Macbeth has been filmed many times with varying degrees of success. Indeed, the story is so familiar there’s no point at all in describing what actually happens, since it is indelibly imprinted upon most people’s consciousness. Yet every single film made thus far has overlooked a really important opportunity. Macbeth and his wife need to be teenagers. Only the overbearing hubris of youth and rampant ambition can ever fully explain their actions. Of course, when you’re in the business of financing a movie, the simple truth is that you need names that will put bums on seats, so the chances are we’ll never get to see such an interpretation on the big screen. Which is a shame.
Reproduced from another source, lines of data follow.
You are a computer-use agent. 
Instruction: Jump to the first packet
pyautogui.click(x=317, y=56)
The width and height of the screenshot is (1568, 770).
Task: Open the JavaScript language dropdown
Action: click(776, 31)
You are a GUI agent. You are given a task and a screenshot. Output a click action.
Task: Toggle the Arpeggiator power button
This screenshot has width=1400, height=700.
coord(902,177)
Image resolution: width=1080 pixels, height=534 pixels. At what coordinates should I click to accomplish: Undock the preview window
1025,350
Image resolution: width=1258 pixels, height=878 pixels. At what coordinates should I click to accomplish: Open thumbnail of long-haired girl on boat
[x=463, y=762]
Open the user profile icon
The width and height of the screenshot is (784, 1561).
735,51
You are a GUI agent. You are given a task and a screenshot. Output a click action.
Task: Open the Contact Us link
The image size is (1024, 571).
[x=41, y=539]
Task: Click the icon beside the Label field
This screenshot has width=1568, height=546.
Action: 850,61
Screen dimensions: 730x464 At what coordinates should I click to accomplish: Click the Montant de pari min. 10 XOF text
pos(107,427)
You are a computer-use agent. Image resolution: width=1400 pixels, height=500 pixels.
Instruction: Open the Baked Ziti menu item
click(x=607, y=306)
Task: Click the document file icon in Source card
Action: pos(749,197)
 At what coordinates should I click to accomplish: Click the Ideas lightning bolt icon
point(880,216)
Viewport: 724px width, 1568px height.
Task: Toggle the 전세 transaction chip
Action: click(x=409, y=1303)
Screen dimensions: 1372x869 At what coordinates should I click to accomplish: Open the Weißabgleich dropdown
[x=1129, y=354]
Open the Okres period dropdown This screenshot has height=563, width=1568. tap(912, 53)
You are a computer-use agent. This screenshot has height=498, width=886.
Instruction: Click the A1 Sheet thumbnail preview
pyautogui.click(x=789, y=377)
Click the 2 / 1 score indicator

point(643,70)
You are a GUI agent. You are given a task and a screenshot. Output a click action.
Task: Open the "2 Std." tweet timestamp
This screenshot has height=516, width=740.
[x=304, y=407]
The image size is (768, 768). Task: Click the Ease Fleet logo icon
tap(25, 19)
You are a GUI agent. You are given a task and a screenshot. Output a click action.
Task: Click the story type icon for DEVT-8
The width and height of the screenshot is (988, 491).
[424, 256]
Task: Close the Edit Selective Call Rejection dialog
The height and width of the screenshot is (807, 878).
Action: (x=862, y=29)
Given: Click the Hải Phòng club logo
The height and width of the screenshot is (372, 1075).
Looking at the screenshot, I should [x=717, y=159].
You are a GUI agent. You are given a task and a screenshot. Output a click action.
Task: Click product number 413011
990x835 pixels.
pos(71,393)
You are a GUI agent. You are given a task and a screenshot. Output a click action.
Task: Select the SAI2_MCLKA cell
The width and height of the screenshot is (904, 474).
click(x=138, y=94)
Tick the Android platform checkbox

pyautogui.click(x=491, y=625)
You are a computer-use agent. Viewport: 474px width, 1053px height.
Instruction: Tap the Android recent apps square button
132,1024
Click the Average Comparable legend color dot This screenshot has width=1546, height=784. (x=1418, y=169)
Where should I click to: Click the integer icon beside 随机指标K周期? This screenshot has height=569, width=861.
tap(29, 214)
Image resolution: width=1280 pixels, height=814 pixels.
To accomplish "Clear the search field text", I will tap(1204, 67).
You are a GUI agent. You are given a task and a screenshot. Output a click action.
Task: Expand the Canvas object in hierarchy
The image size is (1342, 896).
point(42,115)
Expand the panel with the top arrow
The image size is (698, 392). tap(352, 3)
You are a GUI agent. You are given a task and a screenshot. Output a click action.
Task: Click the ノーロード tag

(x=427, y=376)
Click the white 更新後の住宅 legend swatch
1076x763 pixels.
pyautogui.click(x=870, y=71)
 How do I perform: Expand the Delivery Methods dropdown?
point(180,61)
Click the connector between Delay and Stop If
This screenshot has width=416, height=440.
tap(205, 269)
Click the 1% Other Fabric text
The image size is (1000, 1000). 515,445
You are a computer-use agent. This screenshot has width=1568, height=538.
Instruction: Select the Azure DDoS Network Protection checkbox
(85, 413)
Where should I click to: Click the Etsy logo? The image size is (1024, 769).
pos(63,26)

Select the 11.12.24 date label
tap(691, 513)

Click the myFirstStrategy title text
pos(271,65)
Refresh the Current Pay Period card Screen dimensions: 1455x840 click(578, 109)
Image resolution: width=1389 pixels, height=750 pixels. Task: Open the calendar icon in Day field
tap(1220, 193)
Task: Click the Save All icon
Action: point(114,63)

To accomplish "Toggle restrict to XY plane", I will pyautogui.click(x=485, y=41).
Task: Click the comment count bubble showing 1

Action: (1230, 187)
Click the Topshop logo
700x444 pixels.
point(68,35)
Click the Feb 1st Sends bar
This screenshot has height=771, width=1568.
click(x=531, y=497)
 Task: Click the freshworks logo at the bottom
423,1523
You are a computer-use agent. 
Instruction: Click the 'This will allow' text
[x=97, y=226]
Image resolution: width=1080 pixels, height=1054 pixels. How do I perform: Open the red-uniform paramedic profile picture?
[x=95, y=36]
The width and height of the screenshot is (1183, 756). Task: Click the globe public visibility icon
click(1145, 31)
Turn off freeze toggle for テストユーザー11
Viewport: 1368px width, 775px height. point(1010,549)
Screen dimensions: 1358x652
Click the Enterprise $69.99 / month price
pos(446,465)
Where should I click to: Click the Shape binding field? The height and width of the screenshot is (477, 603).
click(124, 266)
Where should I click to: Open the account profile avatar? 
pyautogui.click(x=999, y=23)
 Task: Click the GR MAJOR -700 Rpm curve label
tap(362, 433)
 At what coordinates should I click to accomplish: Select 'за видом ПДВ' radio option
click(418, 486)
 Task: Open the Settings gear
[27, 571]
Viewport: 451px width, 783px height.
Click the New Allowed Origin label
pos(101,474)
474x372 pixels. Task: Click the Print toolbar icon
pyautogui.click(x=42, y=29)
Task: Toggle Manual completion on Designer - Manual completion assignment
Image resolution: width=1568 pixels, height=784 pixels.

Here, Michael Fassbender gives us a grimy, muscular Macbeth, while the usually dependable Marion Cotillard struggles somewhat with her Scottish accent as his scheming wife. If you’re going to film this play, you really need to have something different up your sleeve and apart from a few neat flourishes, director Justin Kurzel doesn’t have an awful lot to offer us. He opens with the funeral of the Macbeths’ young son (something alluded to in the text but not, to my knowledge, ever shown before) and then he gives us a big slow motion battle, set against some bleak highland scenery. The witches are nicely restrained (some of their most famous lines summarily dispensed with) and from there, matters proceed at a funereal pace, with Fassbender and Cottilard reciting their lines whilst gazing into the middle distance, like actors in an Ingmar Bergman film.

It isn’t terrible, you understand, but the leaden quality rather neuters this most virile of Shakespeare’s plays, making you long to push on to the next action sequence, rather than relishing those wonderful words. There’s also a terrible misstep when Macbeth appears to discuss the assassination of Banquo (Paddy Considine) as the entire court listens in. It must have been Kurzel’s intention to do it this way, but it looks, frankly, risible.

The closing sections, in which the avenging forces set fire to, rather than transport the woods of Dunsinane, finally allow a touch of awe into the proceedings and the confrontation between Macbeth and Macduff (Sean Harris) is visceral enough to ensure this probably won’t be suitable to show in schools. There’s also a nice twist at the end involving the King’s sword – but by this time, it’s a little too late to salvage proceedings.

Advance reviews for this had led me to expect something extraordinary, but overall this felt like just another version of a tried and tested story. Decent but not a game changer.